BEGIN

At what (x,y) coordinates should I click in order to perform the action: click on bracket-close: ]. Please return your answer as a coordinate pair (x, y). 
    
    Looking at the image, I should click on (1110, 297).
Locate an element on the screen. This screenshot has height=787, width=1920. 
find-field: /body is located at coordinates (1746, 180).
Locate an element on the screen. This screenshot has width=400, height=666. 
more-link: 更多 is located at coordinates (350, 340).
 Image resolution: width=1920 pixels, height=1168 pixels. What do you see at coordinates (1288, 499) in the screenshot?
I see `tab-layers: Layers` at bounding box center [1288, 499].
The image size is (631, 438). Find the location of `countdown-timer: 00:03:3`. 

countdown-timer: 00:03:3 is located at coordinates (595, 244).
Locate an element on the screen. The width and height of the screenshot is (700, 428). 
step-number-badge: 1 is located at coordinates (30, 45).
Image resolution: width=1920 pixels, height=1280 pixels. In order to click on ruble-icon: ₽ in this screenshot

END

Problem description -
Please write out, word for word, the lines from the one containing "Locate an element on the screen. The" through the last line above, including both.

Answer -
Locate an element on the screen. The width and height of the screenshot is (700, 428). 
step-number-badge: 1 is located at coordinates (30, 45).
Image resolution: width=1920 pixels, height=1280 pixels. In order to click on ruble-icon: ₽ in this screenshot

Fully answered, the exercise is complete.